Speed of voice don't match the reference file #265

Closed luca2125 closed 1 week ago

luca2125 commented 1 week ago

Hi I have tested a reference file in English (provide by me) and choose the output in Italian.

The result is good but often the speed don't match the reference wav file .

I have used another reference file but with more duration.

The result seem worst.

I ask If I can send you the wav reference file, so you can check or give me some suggests to bypass this problem.

Thank you !!

erew123 commented 1 week ago

Hi @luca2125

I am assuming this is with the XTTS model. I dont know how good it is/isnt with other languages than English, though the model will always kind of do what it wants, being AI. Its sampling the audio and adding its own expressiveness, which can sometimes speed up/slow down what it is saying depending on how its interpreting how it thinks something should be spoken.
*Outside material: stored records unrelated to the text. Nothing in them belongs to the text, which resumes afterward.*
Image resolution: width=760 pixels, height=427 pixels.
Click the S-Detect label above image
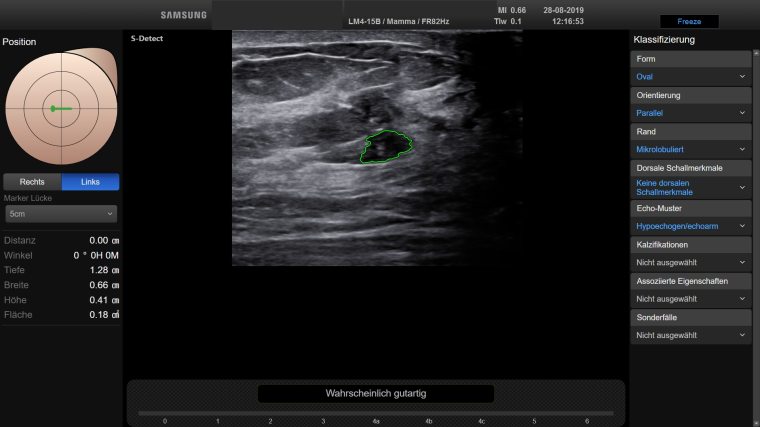[147, 38]
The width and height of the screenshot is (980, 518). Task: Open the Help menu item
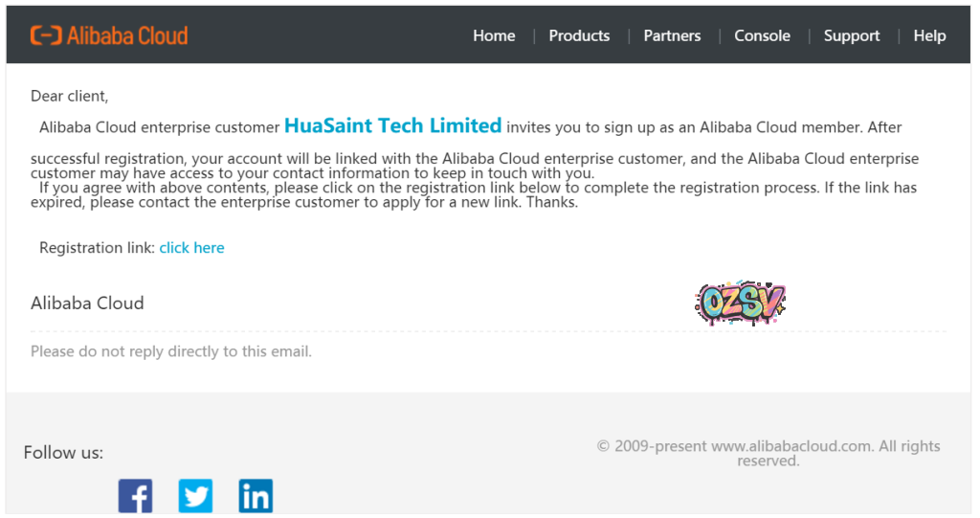point(929,35)
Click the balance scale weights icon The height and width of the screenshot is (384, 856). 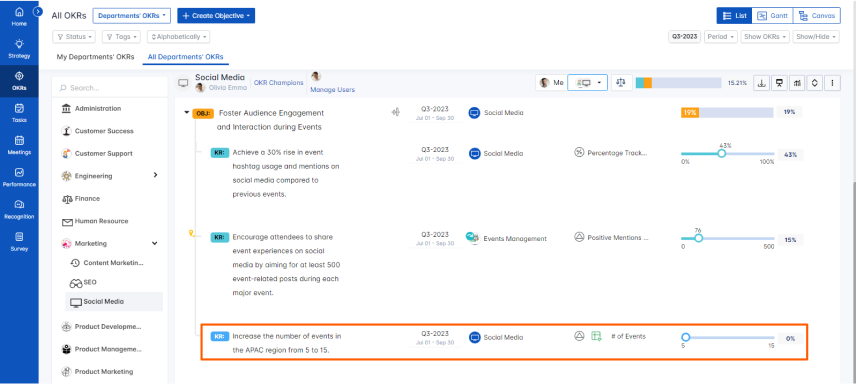(x=620, y=83)
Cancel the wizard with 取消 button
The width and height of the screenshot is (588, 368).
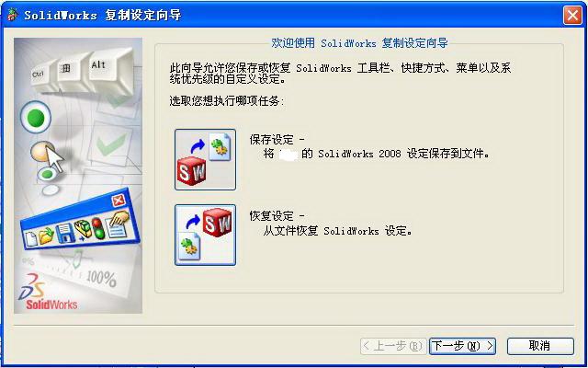(540, 346)
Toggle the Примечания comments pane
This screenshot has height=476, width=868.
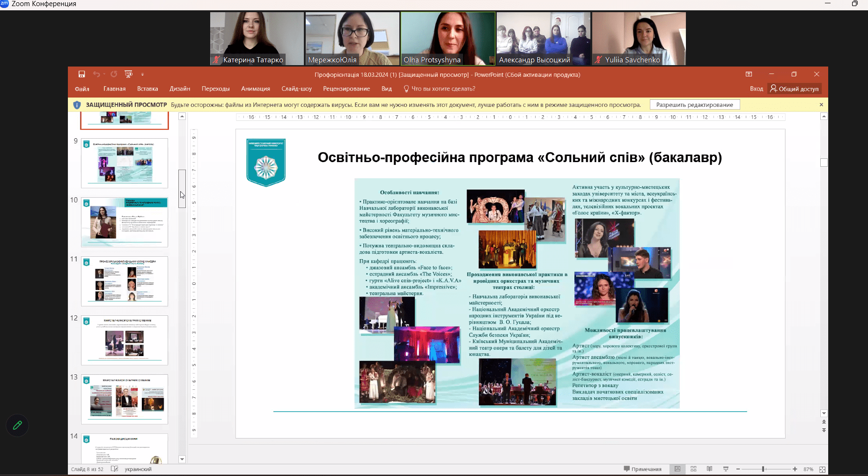(642, 469)
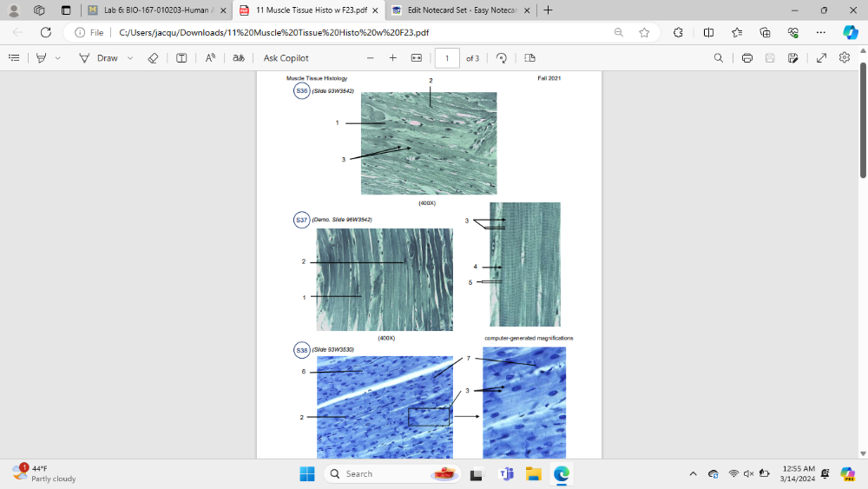The image size is (868, 489).
Task: Toggle fit to width view
Action: coord(416,58)
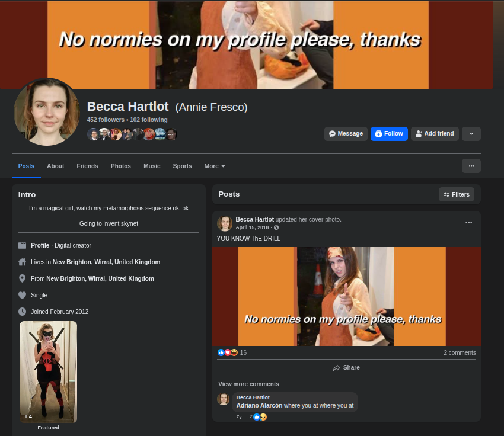
Task: Click the Message button with Messenger icon
Action: pos(346,134)
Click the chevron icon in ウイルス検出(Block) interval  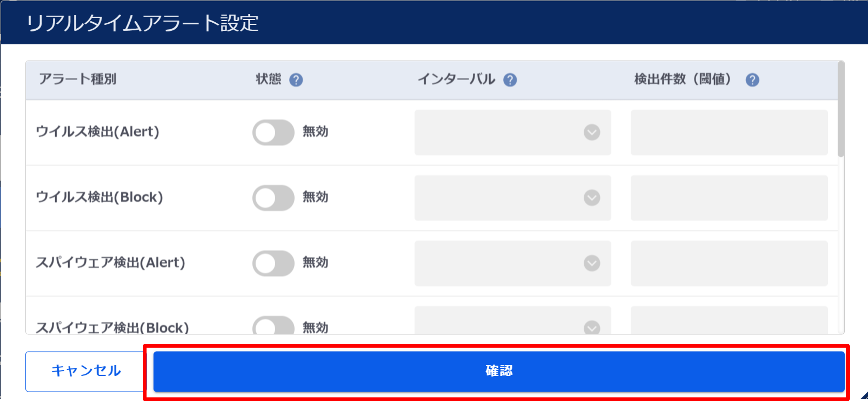click(592, 198)
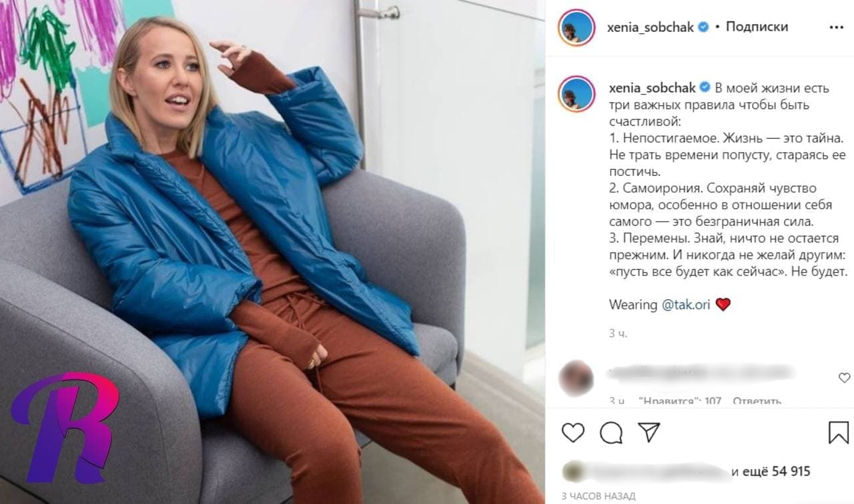Open xenia_sobchak username in header
The height and width of the screenshot is (504, 854).
(651, 27)
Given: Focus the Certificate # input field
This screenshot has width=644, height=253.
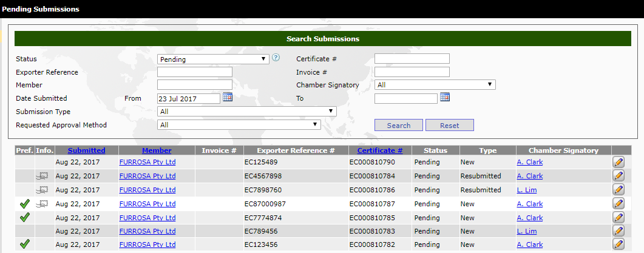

I can give you a few suggestions to try. First off, I would suggest moving to AllTalk v2 (if you arent already) and using the XTTS 2.0.3 model with it. 2.0.3 is slightly better trained than the 2.0.2 model, so will have better control over some speech and output.

Very soon there will also be another update within v2 where it will be able to use multiple voice samples simultaneously, which will improve the quality of the generated output, helping it match the sample voice more closely. Im just waiting on approving some code for that. https://github.com/erew123/alltalk_tts/pull/255

Finally, the other route, will be to finetune a model. This can be used to fully train a model on a voice and should result in a very close match to the original, though of course, there will be some interpretation made by the model on speed.

I would just like to be clear that the AI models are made by Coqui and not myself. https://docs.coqui.ai/en/latest/ https://github.com/coqui-ai/TTS and I have no control over how they work.

Thanks

luca2125 commented 1 week ago

Thank you for your reponse: just now tried AllTalk v2, but when I start "start_alltalk.bat" don't run.

Apart this I have do other tests on V1 version and sometimes in the output files in the final part add 5/7 seconds of sound that not exist in the reference file.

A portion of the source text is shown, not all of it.